Abinader also called for more humanitarian aid to the violence-wracked country that shares the island of Hispaniola with the Dominican Republic, saying it would help relieve the ongoing crisis and halt a wave of migration that would affect the US and other countries.
“There is no Dominican solution to the Haitian crisis,” he said. “The leadership of the United States is essential and irreplaceable.”
Rubio said the US is committed to supporting the UN-backed mission led by Kenyan police and called for it to be broadened so it could effectively deal with gangs. He said the issue of Haiti cannot be ignored.
“It’s a tragedy, it’s horrifying and it needs to be dealt with. … We are going to help,” he said.
Rubio added, however: “I want to be clear; the future of Haiti belongs to the people of Haiti.”
William O’Neill, UN designated expert on Haiti, said on Thursday that the mission plays a crucial role in helping local officers establish security.
“The Haitian National Police are outnumbered and outgunned by the gangs,” he said. “Steady and predictable funding for the (mission) requires all states to contribute, especially those in the region.
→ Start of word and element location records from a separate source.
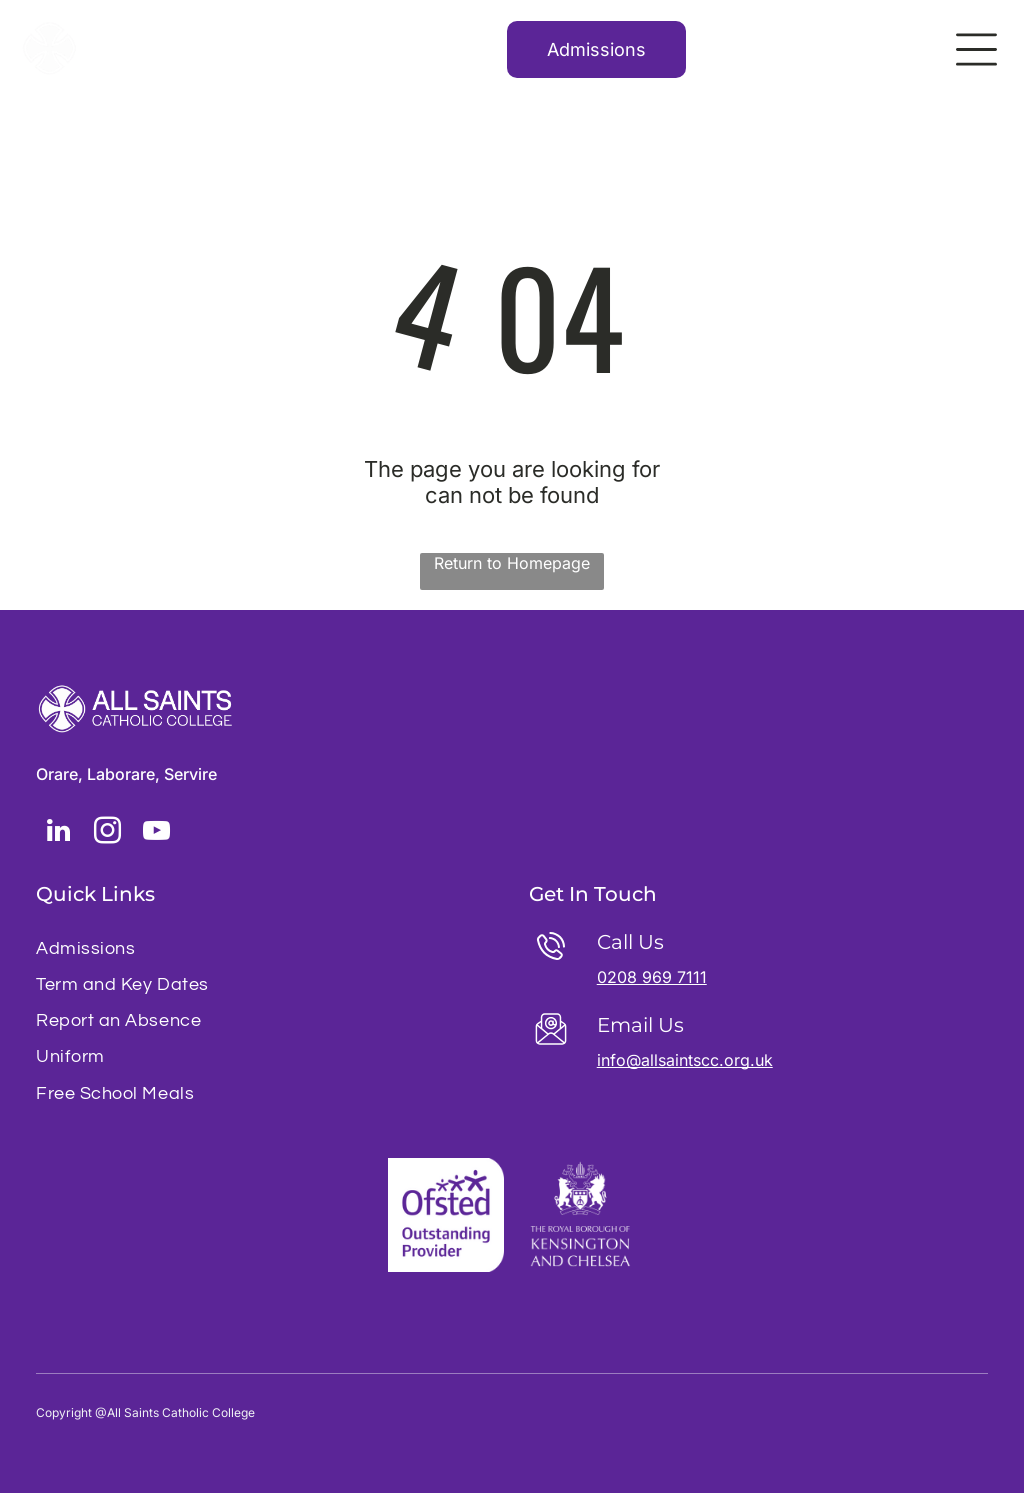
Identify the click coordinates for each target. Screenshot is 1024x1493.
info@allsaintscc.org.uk (685, 1060)
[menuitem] (265, 948)
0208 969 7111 (652, 977)
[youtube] (156, 833)
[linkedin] (58, 833)
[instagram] (107, 833)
More stability in Haiti will reduce the pressure to migrate, which is in everyone’s interest.”
Earlier, Rubio spoke with Kenyan President William Ruto to thank him for his country’s leadership of the mission in Haiti, which remains fully operational, and Kenya’s role in promoting peace in the Democratic Republic of the Congo.
The mission, which began last year, is struggling with a lack of funding and personnel as gangs that control 85 per cent of the capital, Port-au-Prince, keep seizing more territory.
An ongoing, weeklong attack in an upscale community near the capital has killed some 150 people, Marie Yolène Gilles of the non-profit Fondasyon Je Klere told Magik9 radio station on Wednesday.
She said more than 100 homes also were set on fire.
The attack on Kenscoff that began January 27 has left more than 1,660 people homeless, according to the International Organization for Migration.